**GIVEN TASK A**
Reproduce the stretch of the Google Classroom submissions code from "dest_path = os.path.join(out_dir, safe_name)" through "downloader = MediaIoBaseDownload(fh, request)".

# Start of SELECTION

Source code for course_hoanganhduc.gclass_submissions

# -*- coding: utf-8 -*-

import os
import re
import io
import json
import unicodedata
from datetime import datetime
from googleapiclient.discovery import build
from googleapiclient.http import MediaIoBaseDownload
from .gclass_auth import _get_google_classroom_credentials, list_google_classroom_courses
from .settings import DEFAULT_OCR_METHOD, DEFAULT_AI_METHOD
from .submission_checks import compare_texts_from_pdfs_in_folder, analyze_meaningfulness_in_folder
from .utils import get_input_with_quit, parse_selection


[docs]
def download_google_classroom_assignment_submissions(
    course_id=None,
    credentials_path='gclassroom_credentials.json',
    token_path='token.pickle',
    coursework_ids=None,
    dest_dir=None,
    ocr_service=DEFAULT_OCR_METHOD,
    lang="auto",
    meaningfulness_threshold=0.4,
    similarity_threshold=0.85,
    verbose=False,
):
    """
    Download latest Google Classroom submissions for selected coursework,
    then run meaningfulness + similarity checks on PDFs.
    """
    def safe_filename(value):
        text = str(value or "").strip()
        if not text:
            return "unknown"
        text = unicodedata.normalize('NFD', text)
        text = ''.join(c for c in text if not unicodedata.combining(c))
        text = re.sub(r"[^A-Za-z0-9._-]+", "_", text)
        return text.strip("_") or "unknown"

    def normalize_timestamp(value):
        if not value:
            return "unknown"
        text = str(value).replace(":", "").replace("-", "").replace("T", "_").replace("Z", "")
        text = re.sub(r"[^0-9_]+", "", text)
        return text or "unknown"

    def download_drive_file(drive_service, file_id, suggested_name, out_dir):
        try:
            meta = drive_service.files().get(fileId=file_id, fields="name,mimeType").execute()
        except Exception:
            meta = {}
        file_name = suggested_name or meta.get("name") or file_id
        mime_type = meta.get("mimeType")
        export_pdf = False
        if mime_type and mime_type.startswith("application/vnd.google-apps"):
            export_pdf = True
        base_name = os.path.splitext(file_name)[0] if file_name else file_id
        if export_pdf:
            file_name = base_name + ".pdf"
        safe_name = safe_filename(file_name)
        dest_path = os.path.join(out_dir, safe_name)
        if os.path.exists(dest_path):
            stem, ext = os.path.splitext(safe_name)
            dest_path = os.path.join(out_dir, f"{stem}_{file_id}{ext}")
        fh = io.BytesIO()
        if export_pdf:
            request = drive_service.files().export_media(fileId=file_id, mimeType="application/pdf")
        else:
            request = drive_service.files().get_media(fileId=file_id)
        downloader = MediaIoBaseDownload(fh, request)

# End of SELECTION
# Start of RECORDS SUPPLIED

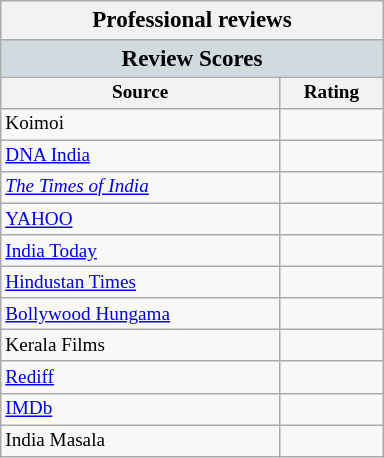
Rediff [140, 377]
India Today [140, 251]
IMDb [140, 409]
Source [140, 93]
Professional reviews [192, 20]
Kerala Films [140, 346]
The Times of India [140, 188]
Review Scores [192, 58]
India Masala [140, 441]
DNA India [140, 156]
Koimoi [140, 124]
YAHOO [140, 219]
Rating [332, 93]
Hindustan Times [140, 283]
Bollywood Hungama [140, 314]
Output the (X, Y) coordinate of the center of the cell containing the given text.  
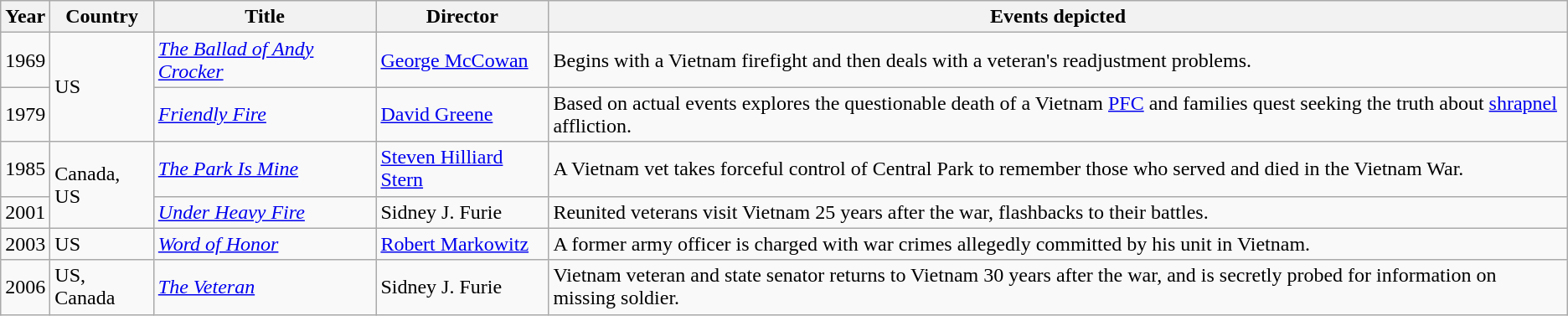
Robert Markowitz (462, 244)
2006 (25, 286)
A former army officer is charged with war crimes allegedly committed by his unit in Vietnam. (1058, 244)
2003 (25, 244)
Canada, US (102, 184)
David Greene (462, 114)
Vietnam veteran and state senator returns to Vietnam 30 years after the war, and is secretly probed for information on missing soldier. (1058, 286)
Word of Honor (265, 244)
The Park Is Mine (265, 169)
Steven Hilliard Stern (462, 169)
US, Canada (102, 286)
1985 (25, 169)
Year (25, 17)
Begins with a Vietnam firefight and then deals with a veteran's readjustment problems. (1058, 60)
Reunited veterans visit Vietnam 25 years after the war, flashbacks to their battles. (1058, 212)
Title (265, 17)
The Veteran (265, 286)
The Ballad of Andy Crocker (265, 60)
1979 (25, 114)
Friendly Fire (265, 114)
Under Heavy Fire (265, 212)
Country (102, 17)
1969 (25, 60)
George McCowan (462, 60)
A Vietnam vet takes forceful control of Central Park to remember those who served and died in the Vietnam War. (1058, 169)
Based on actual events explores the questionable death of a Vietnam PFC and families quest seeking the truth about shrapnel affliction. (1058, 114)
Director (462, 17)
2001 (25, 212)
Events depicted (1058, 17)
Determine the (x, y) coordinate at the center of the cell enclosing the given text.  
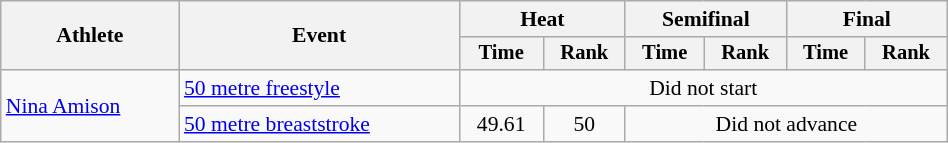
Semifinal (706, 19)
Did not advance (786, 124)
Did not start (703, 88)
Heat (542, 19)
Event (319, 36)
50 metre freestyle (319, 88)
Final (866, 19)
Athlete (90, 36)
50 metre breaststroke (319, 124)
Nina Amison (90, 106)
49.61 (501, 124)
50 (584, 124)
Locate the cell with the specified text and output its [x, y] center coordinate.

# End of RECORDS SUPPLIED

**GIVEN TASK B**
Convert the stretch of the entries from the line that contains "Semifinal (706, 19)" through the end of the entries into a JSON list of strings, one string per line, leaving out blank lines.

**FINAL RESULT A**
dest_path = os.path.join(out_dir, safe_name)
        if os.path.exists(dest_path):
            stem, ext = os.path.splitext(safe_name)
            dest_path = os.path.join(out_dir, f"{stem}_{file_id}{ext}")
        fh = io.BytesIO()
        if export_pdf:
            request = drive_service.files().export_media(fileId=file_id, mimeType="application/pdf")
        else:
            request = drive_service.files().get_media(fileId=file_id)
        downloader = MediaIoBaseDownload(fh, request)

**FINAL RESULT B**
[
  "Semifinal (706, 19)",
  "Did not advance (786, 124)",
  "Did not start (703, 88)",
  "Heat (542, 19)",
  "Event (319, 36)",
  "50 metre freestyle (319, 88)",
  "Final (866, 19)",
  "Athlete (90, 36)",
  "50 metre breaststroke (319, 124)",
  "Nina Amison (90, 106)",
  "49.61 (501, 124)",
  "50 (584, 124)",
  "Locate the cell with the specified text and output its [x, y] center coordinate."
]